Paxos is the gold standard of distributed consensus protocols. Amazingly, this is the simplest of all protocols. There is a huge story behind how Paxos paper delayed getting published as the original paper was written in a non-obvious fashion by Lamport J. Paxos was more approachable for general masses after he wrote an abridged version of the paper.

Original part-time parliament: http://research.microsoft.com/en-us/um/people/lamport/pubs/lamport-paxos.pdf

If that paper is too abstract for you, I recommend reading the lite version: Paxos made Simple

I always believe a theory is well understood only if you understand how others put in practice. Google has documented their experience with Paxos here:

Paxos made live talks about Google’s experience with using Paxos and Chubby, Google’s Paxos based lock service.

Consistency and Ordering in Distributed Systems:

Lamport, L. Time, clocks, and the ordering of events in a distributed system. ACM Communications, 21(7), pp. 558-565, 1978.

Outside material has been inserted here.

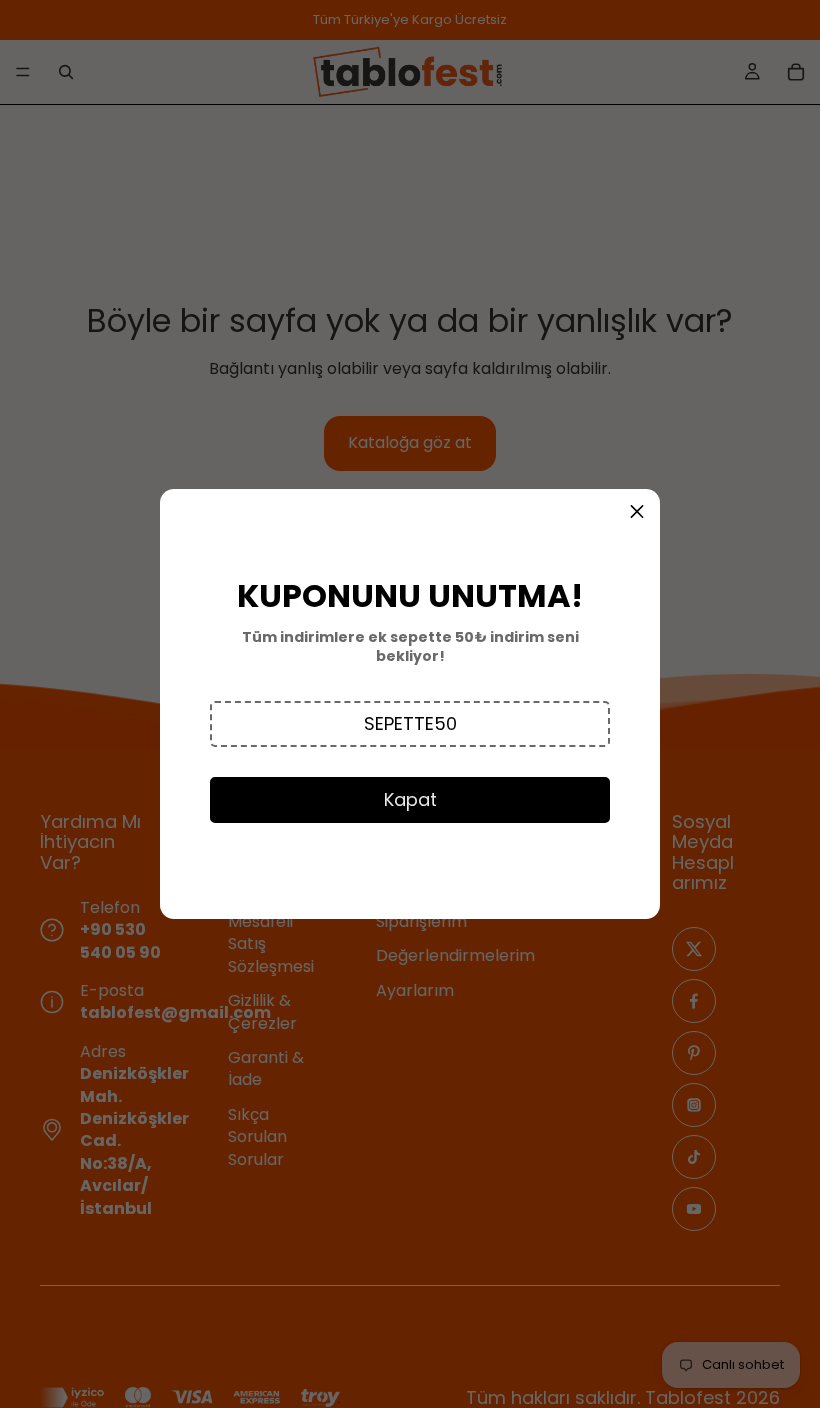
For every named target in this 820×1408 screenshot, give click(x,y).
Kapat (410, 799)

L. Lamport, R. Shostak, and M. Pease, The Byzantine Generals Problem, ACM Transactions on Programming Languages and Systems, July 1982, pages 382-401.

Replication in Distributed Databases:

Demers et al., Epidemic algorithms for replicated database maintenance, PODC 1987.

Jerome H. Saltzer and M. Frans Kaashoek, Principles of Computer System Design, Chapter 10: Consistency.

Lindsay, B.G., et. al., “Notes on Distributed Databases”, Research Report RJ2571(33471), IBM Research, July 1979

Distributed Hash Tables:

Distributed Hash Tables are distributed systems that use hashing techniques for routing and membership.  Most of them use consistent hashing as the foundation for routing.

Seminal work on consistent hashing techniques: Consistent Hashing and Random Trees. Application of consistent hashing to caching: Web caching with consistent hashing.

What followed last decade was researchers using consistent hashing techniques to build P2P systems and routing techniques using them. Examples of such systems include Chord, Pastry and Tapestry.

Real life Distributed systems and data Stores:

The following distributed databases papers are seminal and great examples of distributed systems. A must read for people interested in building distributed systems:

Amazon Dynamo: Amazon’s own key-value store

Google File System: Google’s very own distributed file system.

Google BigTable: Google’s distributed datastore.

Map-Reduce: A seminal piece of work that has powered the Hadoop ecosystem

Autopilot: Automatic Data Center Management Michael Isard April 2007.

Update [ 9/13/2011]: Alex Feinberg pointed out his reading list, which is equally impressive as well and not so surprisingly have a great number of papers in common. Thanks Alex!